Derivative alchemy used to transform short to long term capital gains for tax purposes

Bloomberg ran an interesting article on how a major hedge fund used bank sponsored derivatives to transform short-term capital gains to long-term capital gains for tax purposes.

Regular readers know that a substantial portion of the activities that banks conduct behind the veil of opacity provided by derivatives is to arbitrage some form of regulation (tax is a form of regulation).

The veil of opacity is important, because if the bank were required to disclose to all market participants the derivative and its terms, nobody would buy the derivative.

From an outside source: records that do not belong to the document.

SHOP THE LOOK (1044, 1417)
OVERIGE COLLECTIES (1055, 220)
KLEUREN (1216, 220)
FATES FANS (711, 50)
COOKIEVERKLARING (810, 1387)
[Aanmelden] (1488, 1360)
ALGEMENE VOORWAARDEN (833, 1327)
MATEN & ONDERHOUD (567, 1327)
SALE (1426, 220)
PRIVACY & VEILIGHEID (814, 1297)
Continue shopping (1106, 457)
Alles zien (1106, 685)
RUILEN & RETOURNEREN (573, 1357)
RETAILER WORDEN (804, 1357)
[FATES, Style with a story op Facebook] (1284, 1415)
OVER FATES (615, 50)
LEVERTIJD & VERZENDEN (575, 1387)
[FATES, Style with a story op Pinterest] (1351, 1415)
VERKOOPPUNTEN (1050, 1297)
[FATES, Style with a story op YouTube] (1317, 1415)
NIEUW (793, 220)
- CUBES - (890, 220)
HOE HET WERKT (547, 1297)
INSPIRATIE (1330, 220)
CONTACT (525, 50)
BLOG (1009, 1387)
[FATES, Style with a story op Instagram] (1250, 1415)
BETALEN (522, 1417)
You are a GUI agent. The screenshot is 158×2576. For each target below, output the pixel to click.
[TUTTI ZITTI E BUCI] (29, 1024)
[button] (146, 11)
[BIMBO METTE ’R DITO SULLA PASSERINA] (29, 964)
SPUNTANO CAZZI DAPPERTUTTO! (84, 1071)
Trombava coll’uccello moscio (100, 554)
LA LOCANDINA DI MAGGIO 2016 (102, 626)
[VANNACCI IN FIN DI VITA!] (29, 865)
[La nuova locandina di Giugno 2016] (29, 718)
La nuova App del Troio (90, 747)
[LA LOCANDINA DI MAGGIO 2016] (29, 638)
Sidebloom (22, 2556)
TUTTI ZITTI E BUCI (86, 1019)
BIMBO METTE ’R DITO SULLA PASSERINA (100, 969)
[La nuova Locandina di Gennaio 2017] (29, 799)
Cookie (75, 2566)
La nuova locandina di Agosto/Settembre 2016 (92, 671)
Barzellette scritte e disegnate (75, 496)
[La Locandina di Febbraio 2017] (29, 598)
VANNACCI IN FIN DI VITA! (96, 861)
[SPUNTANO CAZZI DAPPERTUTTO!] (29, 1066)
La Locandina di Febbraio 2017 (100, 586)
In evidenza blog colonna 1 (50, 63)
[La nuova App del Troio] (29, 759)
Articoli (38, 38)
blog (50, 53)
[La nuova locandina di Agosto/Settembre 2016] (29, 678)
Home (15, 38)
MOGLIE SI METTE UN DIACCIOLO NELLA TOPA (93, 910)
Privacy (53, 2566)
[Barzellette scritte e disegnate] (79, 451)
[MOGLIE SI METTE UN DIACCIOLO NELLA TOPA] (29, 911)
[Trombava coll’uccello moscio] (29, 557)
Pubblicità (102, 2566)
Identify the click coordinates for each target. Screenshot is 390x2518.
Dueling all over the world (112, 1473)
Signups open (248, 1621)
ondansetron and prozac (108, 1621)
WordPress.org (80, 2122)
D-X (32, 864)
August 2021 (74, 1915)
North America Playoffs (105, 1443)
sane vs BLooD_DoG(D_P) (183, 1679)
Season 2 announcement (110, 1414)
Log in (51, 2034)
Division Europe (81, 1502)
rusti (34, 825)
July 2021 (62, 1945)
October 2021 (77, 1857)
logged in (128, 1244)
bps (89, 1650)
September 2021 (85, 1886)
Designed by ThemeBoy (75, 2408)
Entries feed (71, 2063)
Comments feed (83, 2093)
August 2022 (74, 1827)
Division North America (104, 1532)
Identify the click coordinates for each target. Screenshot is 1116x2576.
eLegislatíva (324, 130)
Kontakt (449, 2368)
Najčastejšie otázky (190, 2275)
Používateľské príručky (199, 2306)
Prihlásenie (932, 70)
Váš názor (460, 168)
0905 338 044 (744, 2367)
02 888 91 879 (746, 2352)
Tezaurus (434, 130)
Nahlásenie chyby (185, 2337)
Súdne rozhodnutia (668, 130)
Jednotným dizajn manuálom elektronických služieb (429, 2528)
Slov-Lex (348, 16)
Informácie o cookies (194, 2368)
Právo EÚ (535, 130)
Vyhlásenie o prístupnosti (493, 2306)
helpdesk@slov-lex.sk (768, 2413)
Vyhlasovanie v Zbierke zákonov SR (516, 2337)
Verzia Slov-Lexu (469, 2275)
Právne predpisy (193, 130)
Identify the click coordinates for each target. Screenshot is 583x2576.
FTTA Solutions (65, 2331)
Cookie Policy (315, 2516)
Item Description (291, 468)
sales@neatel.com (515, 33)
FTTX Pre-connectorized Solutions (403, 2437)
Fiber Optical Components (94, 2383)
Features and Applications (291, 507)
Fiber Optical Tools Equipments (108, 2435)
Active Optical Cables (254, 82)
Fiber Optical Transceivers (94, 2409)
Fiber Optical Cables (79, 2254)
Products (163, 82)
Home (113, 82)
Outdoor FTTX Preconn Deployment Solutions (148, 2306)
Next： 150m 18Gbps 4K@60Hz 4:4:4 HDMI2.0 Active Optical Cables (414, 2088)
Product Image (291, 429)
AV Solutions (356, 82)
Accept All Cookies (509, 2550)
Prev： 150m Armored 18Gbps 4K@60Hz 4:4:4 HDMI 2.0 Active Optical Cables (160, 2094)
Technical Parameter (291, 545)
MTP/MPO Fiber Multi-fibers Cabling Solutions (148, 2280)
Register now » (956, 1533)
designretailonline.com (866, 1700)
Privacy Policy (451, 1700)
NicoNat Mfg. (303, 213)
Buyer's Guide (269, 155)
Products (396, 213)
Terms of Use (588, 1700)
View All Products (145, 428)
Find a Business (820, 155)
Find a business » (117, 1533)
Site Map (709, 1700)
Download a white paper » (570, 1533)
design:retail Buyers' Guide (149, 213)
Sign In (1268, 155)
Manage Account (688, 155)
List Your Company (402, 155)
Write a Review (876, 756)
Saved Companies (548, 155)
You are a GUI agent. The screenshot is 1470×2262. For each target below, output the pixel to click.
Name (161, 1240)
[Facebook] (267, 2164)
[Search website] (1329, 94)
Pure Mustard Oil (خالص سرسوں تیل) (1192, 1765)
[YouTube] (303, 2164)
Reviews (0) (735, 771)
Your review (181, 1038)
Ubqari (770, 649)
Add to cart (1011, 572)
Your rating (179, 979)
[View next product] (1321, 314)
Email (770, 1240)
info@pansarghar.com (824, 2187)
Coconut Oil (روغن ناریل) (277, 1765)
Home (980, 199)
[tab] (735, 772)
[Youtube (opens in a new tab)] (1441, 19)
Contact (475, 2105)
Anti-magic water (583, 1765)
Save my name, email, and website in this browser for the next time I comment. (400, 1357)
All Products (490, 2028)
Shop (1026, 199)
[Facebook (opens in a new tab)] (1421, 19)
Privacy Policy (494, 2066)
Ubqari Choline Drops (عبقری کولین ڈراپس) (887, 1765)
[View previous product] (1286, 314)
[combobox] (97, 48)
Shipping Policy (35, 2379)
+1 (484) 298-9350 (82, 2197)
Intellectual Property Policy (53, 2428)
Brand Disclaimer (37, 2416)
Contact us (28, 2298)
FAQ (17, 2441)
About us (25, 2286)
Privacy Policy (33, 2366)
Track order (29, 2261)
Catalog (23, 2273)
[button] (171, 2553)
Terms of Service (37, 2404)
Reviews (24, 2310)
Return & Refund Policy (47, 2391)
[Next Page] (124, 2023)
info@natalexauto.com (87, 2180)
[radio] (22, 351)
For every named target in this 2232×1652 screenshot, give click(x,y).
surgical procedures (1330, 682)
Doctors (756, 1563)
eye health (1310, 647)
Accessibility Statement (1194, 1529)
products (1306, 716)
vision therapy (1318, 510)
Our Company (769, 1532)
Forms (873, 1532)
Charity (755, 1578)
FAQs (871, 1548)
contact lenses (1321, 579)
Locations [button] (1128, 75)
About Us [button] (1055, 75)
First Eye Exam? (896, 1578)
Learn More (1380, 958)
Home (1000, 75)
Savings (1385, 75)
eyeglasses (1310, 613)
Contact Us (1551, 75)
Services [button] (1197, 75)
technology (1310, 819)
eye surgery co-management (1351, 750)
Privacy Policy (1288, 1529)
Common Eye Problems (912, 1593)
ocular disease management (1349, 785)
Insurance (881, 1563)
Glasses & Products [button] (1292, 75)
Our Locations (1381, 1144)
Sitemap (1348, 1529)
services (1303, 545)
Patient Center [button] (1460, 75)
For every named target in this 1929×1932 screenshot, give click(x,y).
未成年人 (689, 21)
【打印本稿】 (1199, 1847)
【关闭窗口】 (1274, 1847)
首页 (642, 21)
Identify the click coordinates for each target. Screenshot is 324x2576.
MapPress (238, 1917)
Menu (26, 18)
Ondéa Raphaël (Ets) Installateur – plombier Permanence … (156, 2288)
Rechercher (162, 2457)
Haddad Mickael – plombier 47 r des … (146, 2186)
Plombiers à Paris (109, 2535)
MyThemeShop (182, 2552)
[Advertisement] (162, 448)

In this case, the primary purpose of the derivative was to arbitrage the tax code.

As described in the memo and by people with knowledge of the matter, the transaction worked as follows: Barclays bought a portfolio of stocks and other instruments that fund managers at Renaissance wanted to trade. The bank hired the fund managers to oversee the portfolio, paying them a nominal fee. 
Then Medallion bought an option with a term of two years, whose value was linked to the worth of the portfolio. Renaissance had full discretion to trade the securities in the portfolio. 
Medallion could claim it owned just one asset -- the option -- which it held for more than a year, allowing any gain to be treated as “long-term” when its investors reported the income on their personal tax returns. 
“The profits are just being transmuted, through the alchemy of derivatives, to a preferenced return,” said Urban Institute’s Rosenthal.